The position of the bust darts is completely wrong on me, I need to lower them by about 2–3cm next time. I found this really perplexing. How could bust darts be too high on me? I have a very small bust, so I need less fabric than someone with a fuller bust would, so less fabric gets pulled up, so the darts end up lower on me than they would on someone with, say, B cups, don’t they? Perhaps my logic is flawed somehow, but I was really baffled by this. The Named girls have told me that they lowered the bust darts after testing, however, so apparently I wasn’t the only tester who had an issue with this. I’ll have to compare the test pattern to the final version to check whether the darts are low enough for me now.
I might want to give myself a tiny bit more room around the derrière. The shirt isn’t really too tight, I just think that I would prefer a tiny bit more ease, particularly when I’m sitting.
I will probably eliminate the front vent. I really struggled with sewing it, and the result shows my struggle. I thought that it was a cute detail at first, but I’m really not a huge fan of it on my finished shirt, I’m afraid.
I didn’t like the construction method for the tower plackets, the finish isn’t quite as neat as I would have liked. It looks fine from the outside, but there is a raw edge on the inside, and I don’t like that. None of the plackets on my own or my boyfriend’s ready-to-wear shirts look like this! I think that this was also rectified in the final version, but I might still steal the pattern piece and instructions from the Sewaholic Granville Shirt for my next Quinn.

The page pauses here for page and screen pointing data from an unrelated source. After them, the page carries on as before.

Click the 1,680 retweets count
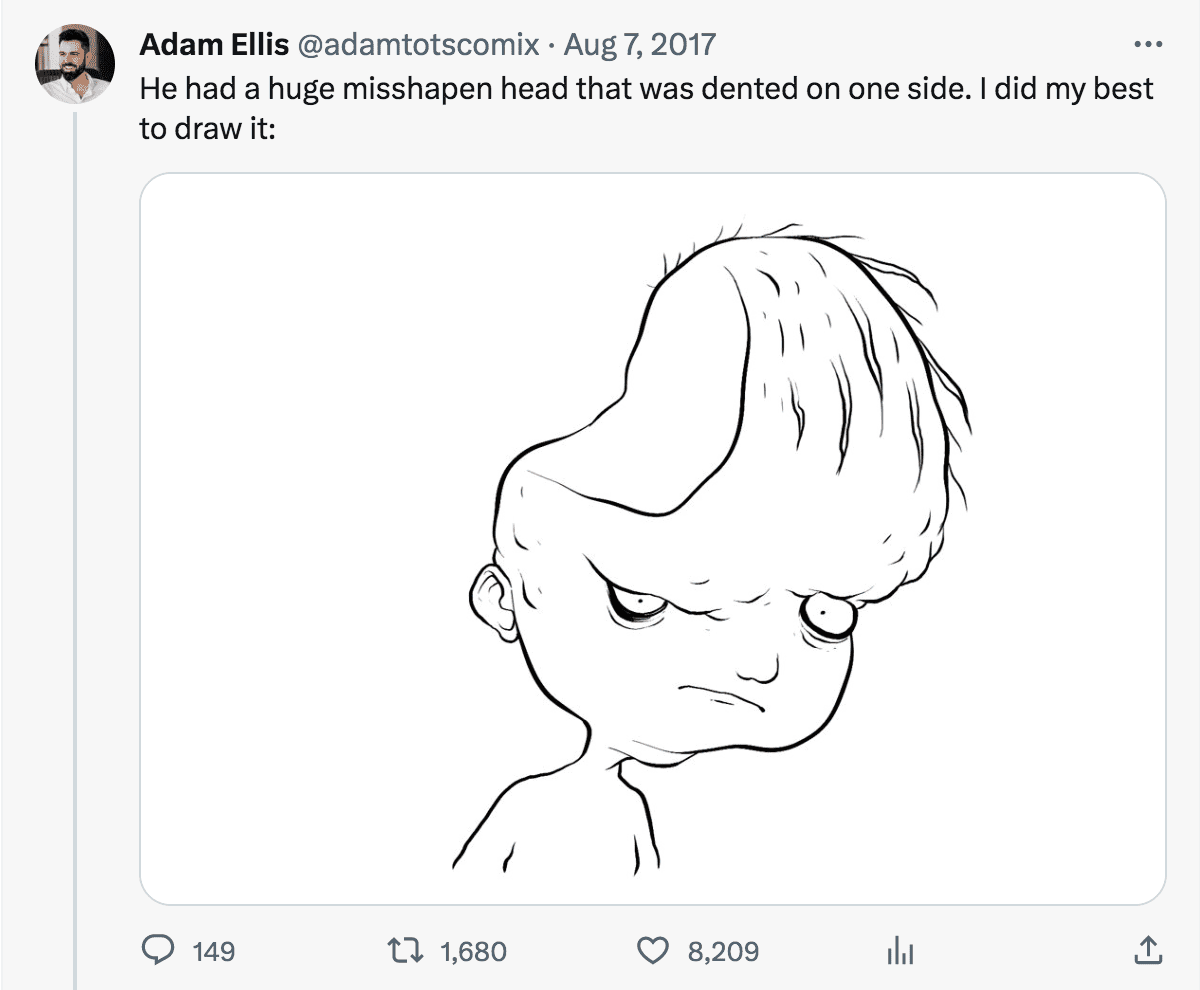The width and height of the screenshot is (1200, 990). (x=473, y=951)
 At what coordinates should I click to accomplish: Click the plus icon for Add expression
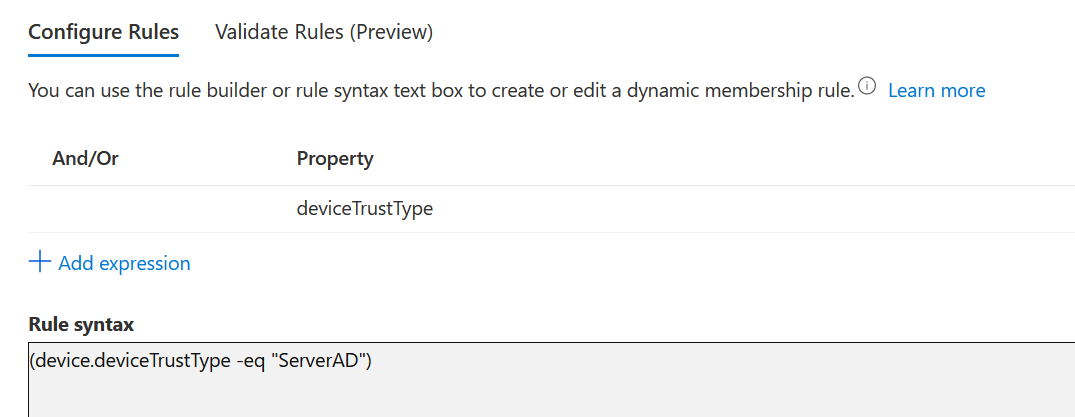pyautogui.click(x=39, y=262)
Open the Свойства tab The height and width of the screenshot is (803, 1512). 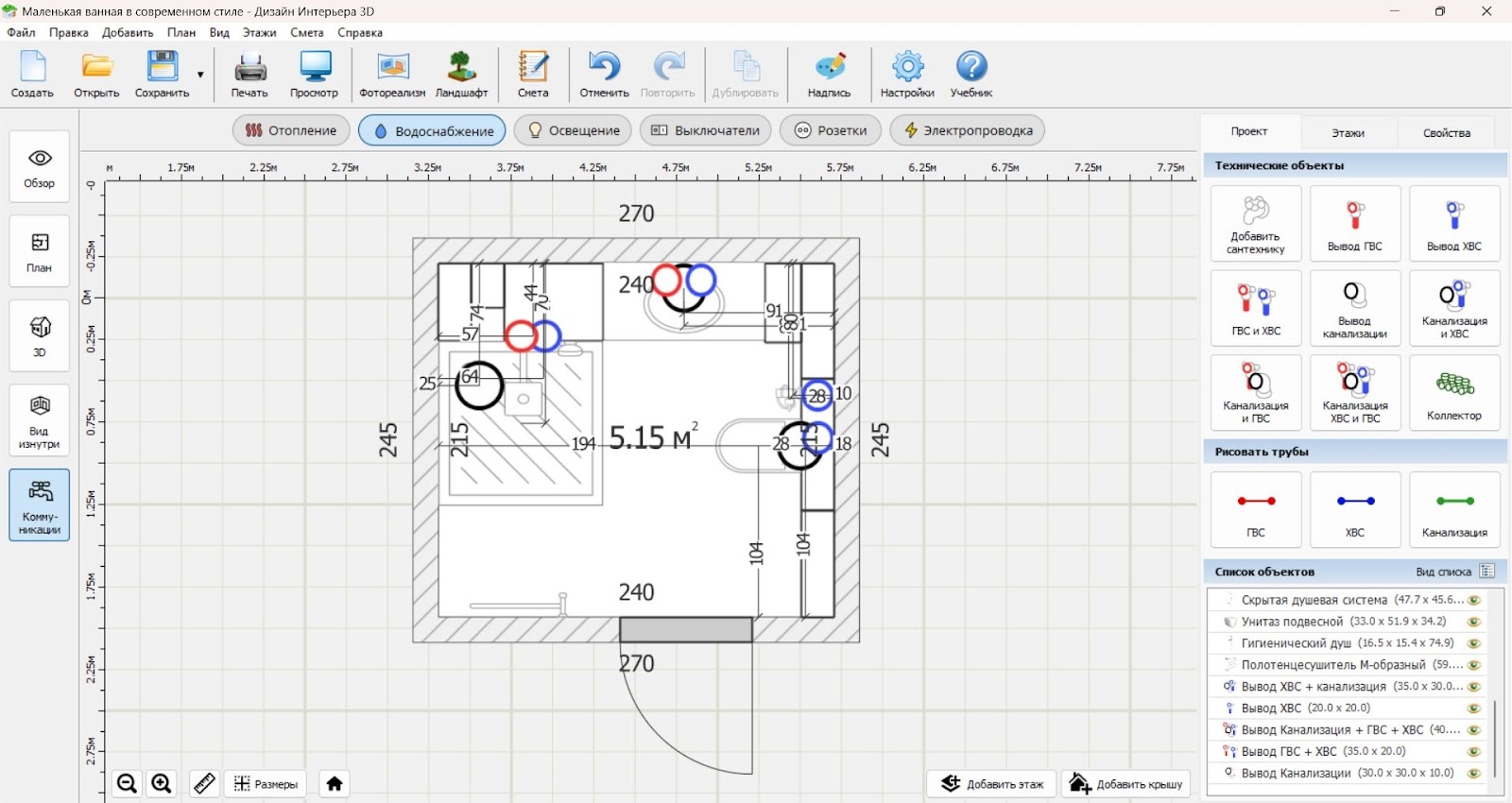pyautogui.click(x=1446, y=132)
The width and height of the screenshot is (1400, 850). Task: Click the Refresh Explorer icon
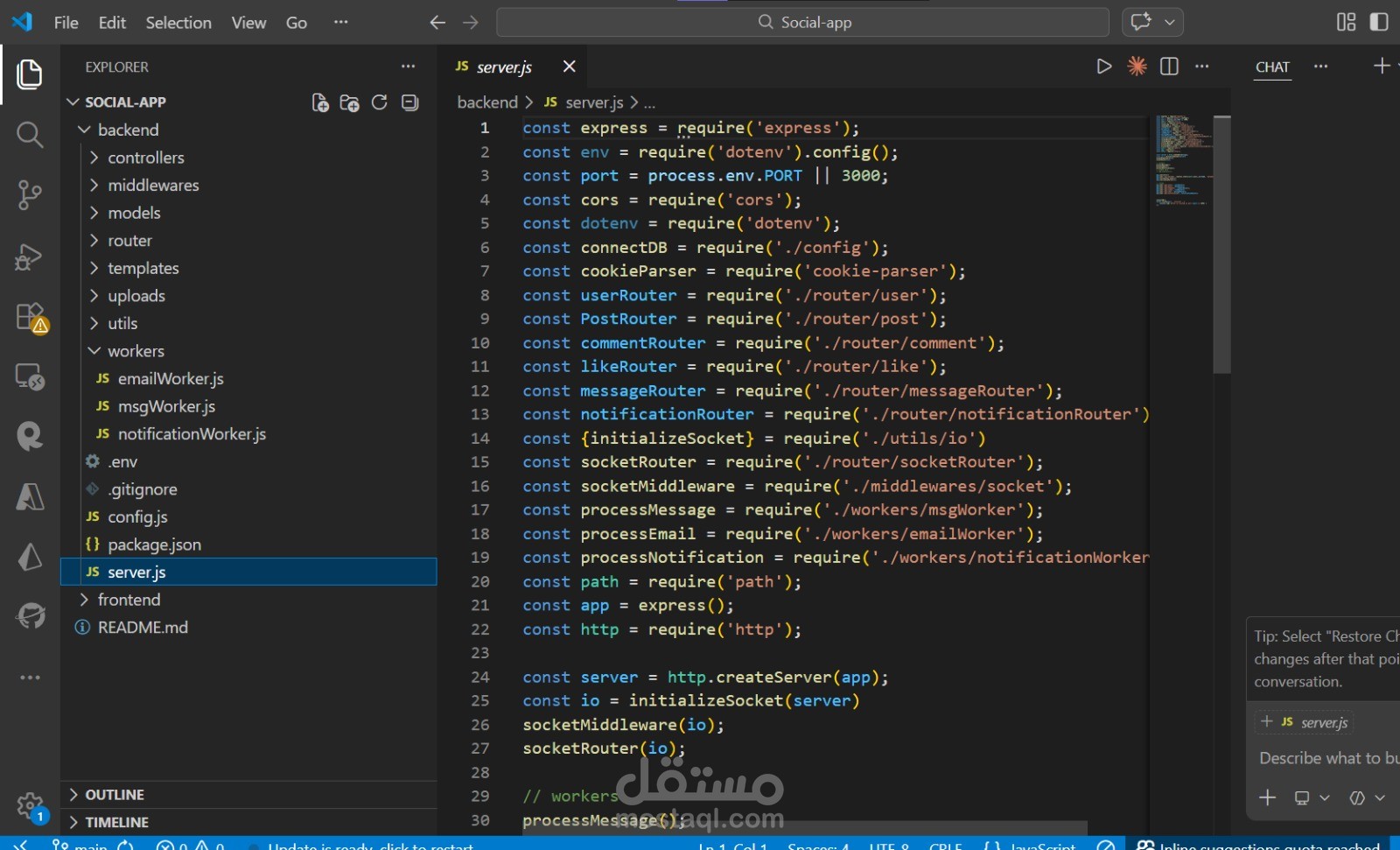coord(379,102)
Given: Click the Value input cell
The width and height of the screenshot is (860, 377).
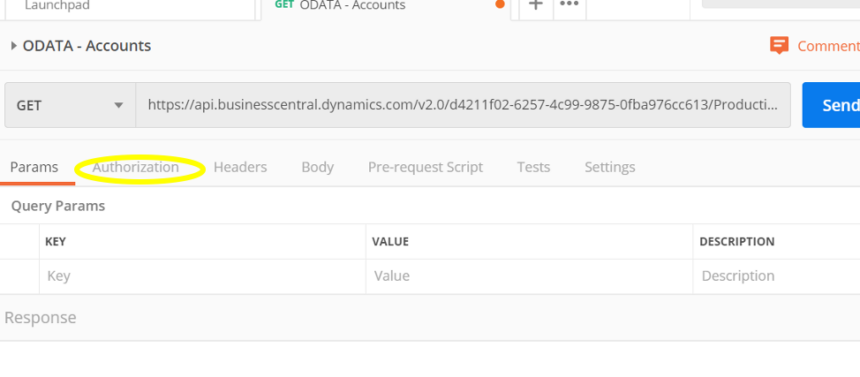Looking at the screenshot, I should pos(529,276).
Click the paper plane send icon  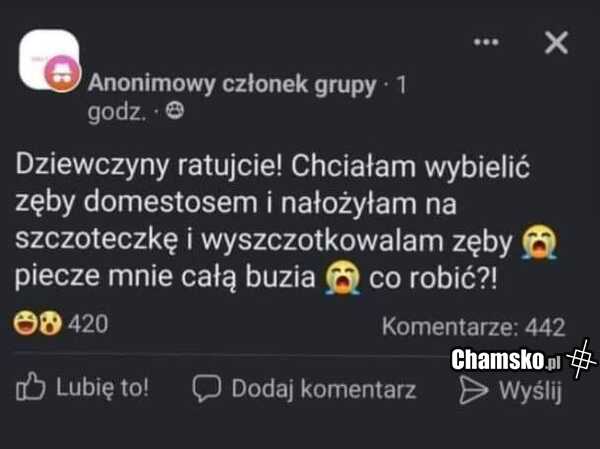[473, 390]
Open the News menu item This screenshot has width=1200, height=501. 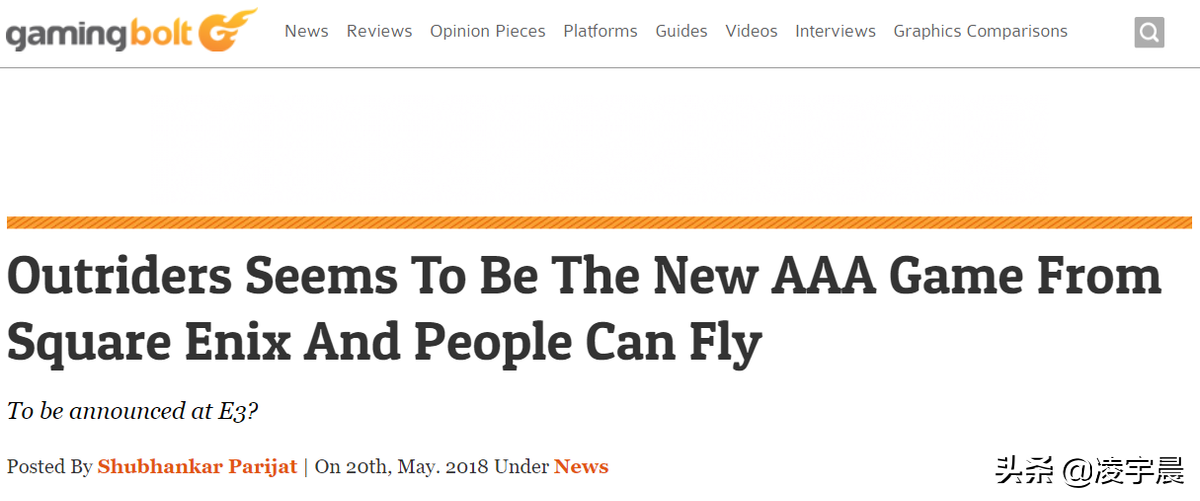[306, 31]
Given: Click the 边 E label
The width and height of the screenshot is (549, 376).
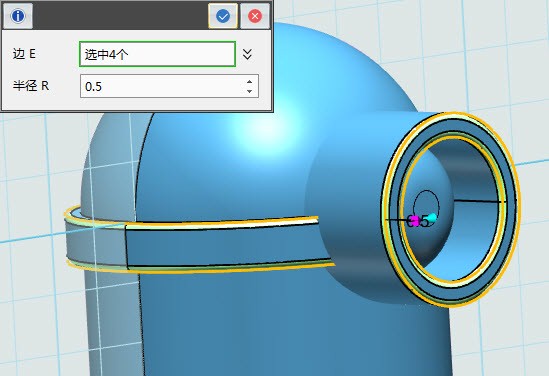Looking at the screenshot, I should 24,54.
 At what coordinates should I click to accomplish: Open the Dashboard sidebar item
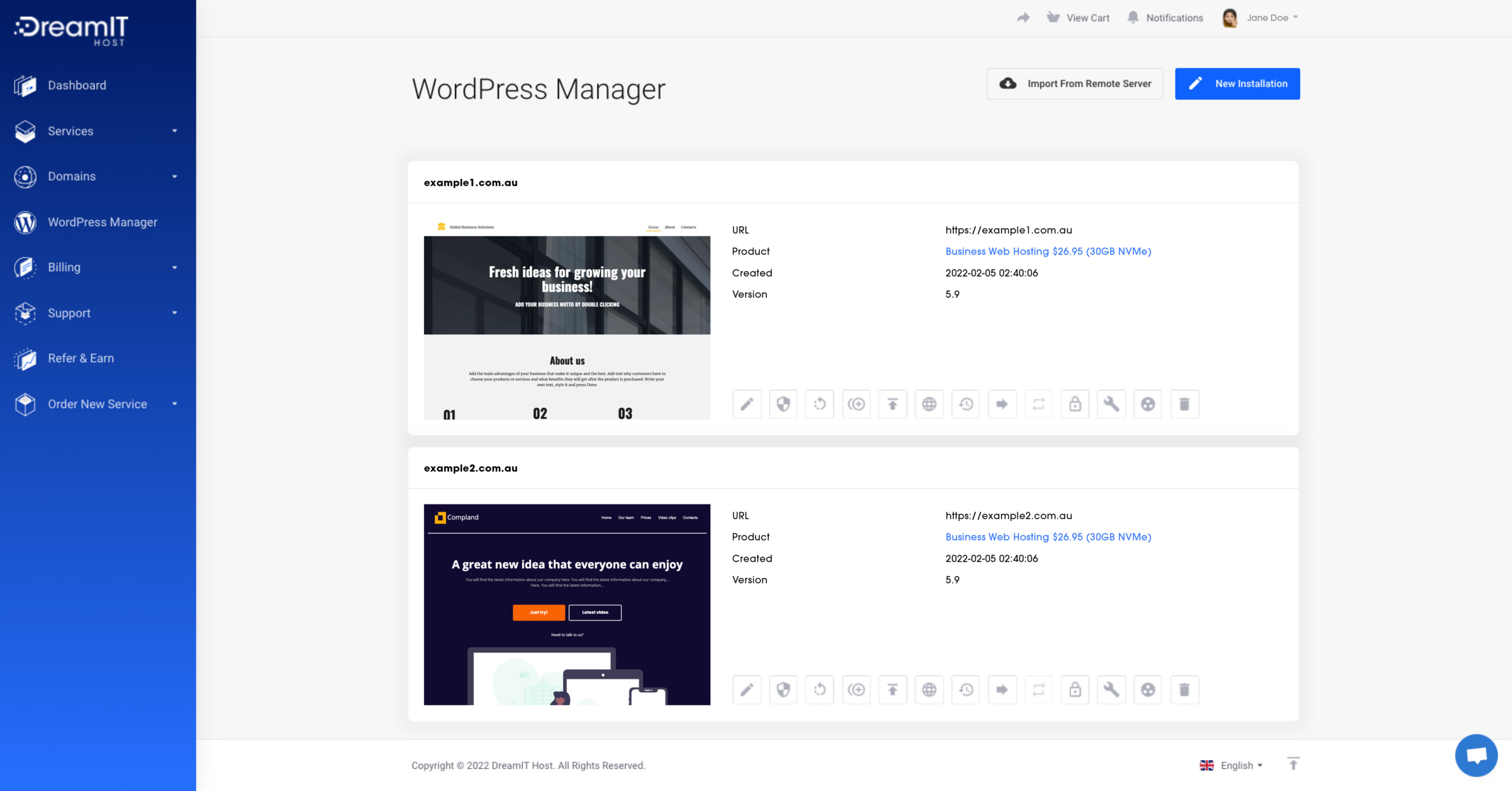(77, 84)

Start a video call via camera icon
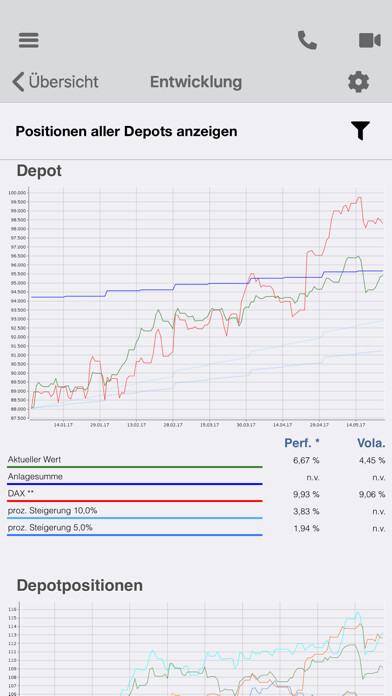pyautogui.click(x=370, y=40)
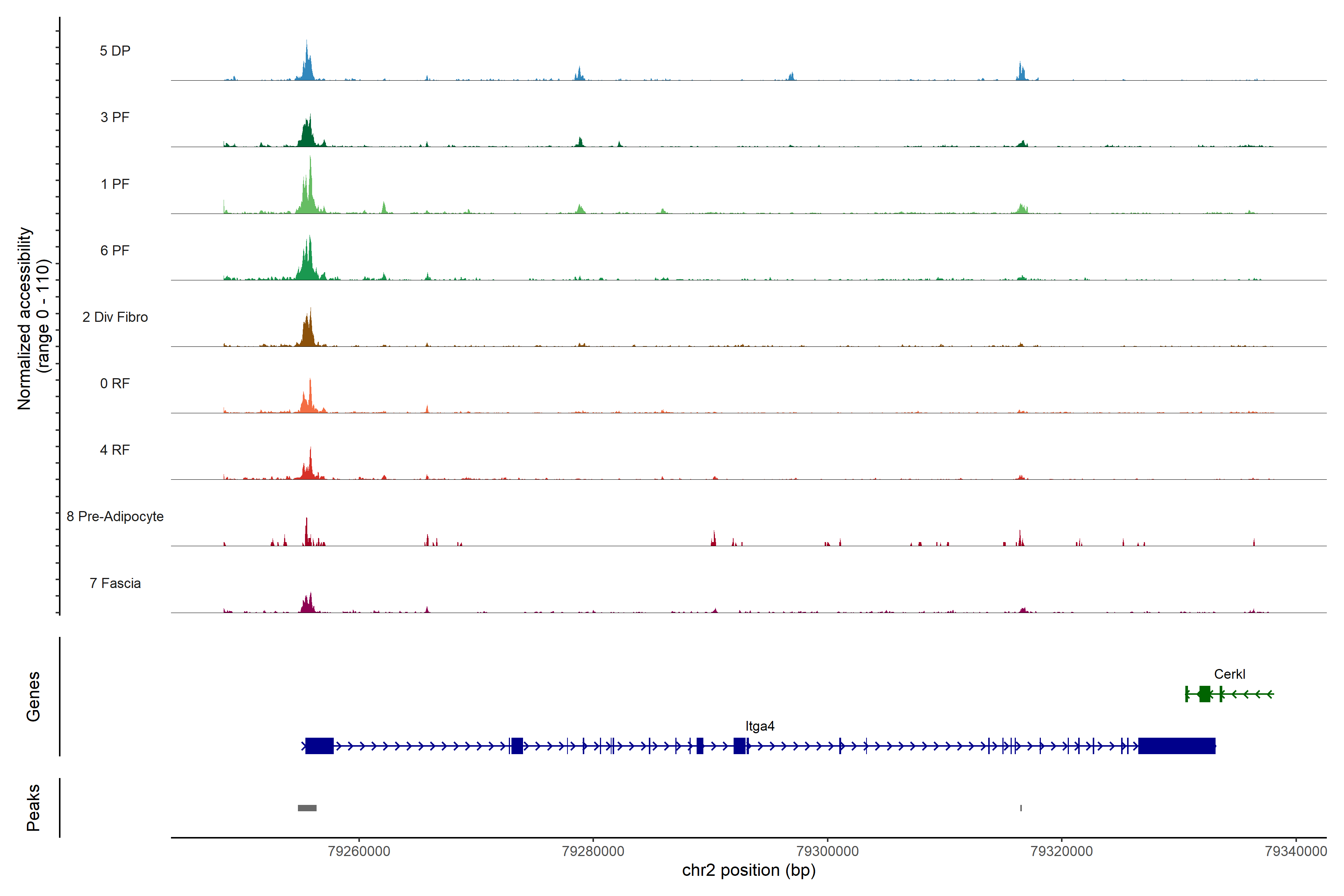Click the 79260000 axis tick label
Viewport: 1344px width, 896px height.
pyautogui.click(x=359, y=851)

I definitely want flat-felled or French seams for the side and sleeve seams! I followed the instructions this time, since this was a pattern test, but next time, I would increase the seam allowances for the sides and sleeves to 1.5cm and sew neater seams.
I would use my favourite methods for sewing the collar (including cutting a smaller under-collar) and achieving neat collar points again next time. I followed the Named instructions to the letter for the pattern test, but I’m happier with how my collars turn out when I use the other methods.
Speaking of the collar … I might want to tweak the shape a bit to make it look more balanced. The Named ladies really made sure that the original collar looks symmetrical even though it is not—and I messed that up by changing the size. I think that my asymmetrical collar is okay, but I’m sure it could look better.
- I would completely eliminate every single step that says to stitch in the ditch, and replace all of them with hand-sewing. I might be the odd one out, but I hate stitching in the ditch with a passion, and I don’t mind hand-sewing details that look much, much neater when I do.
Detail photos taken by my boyfriend.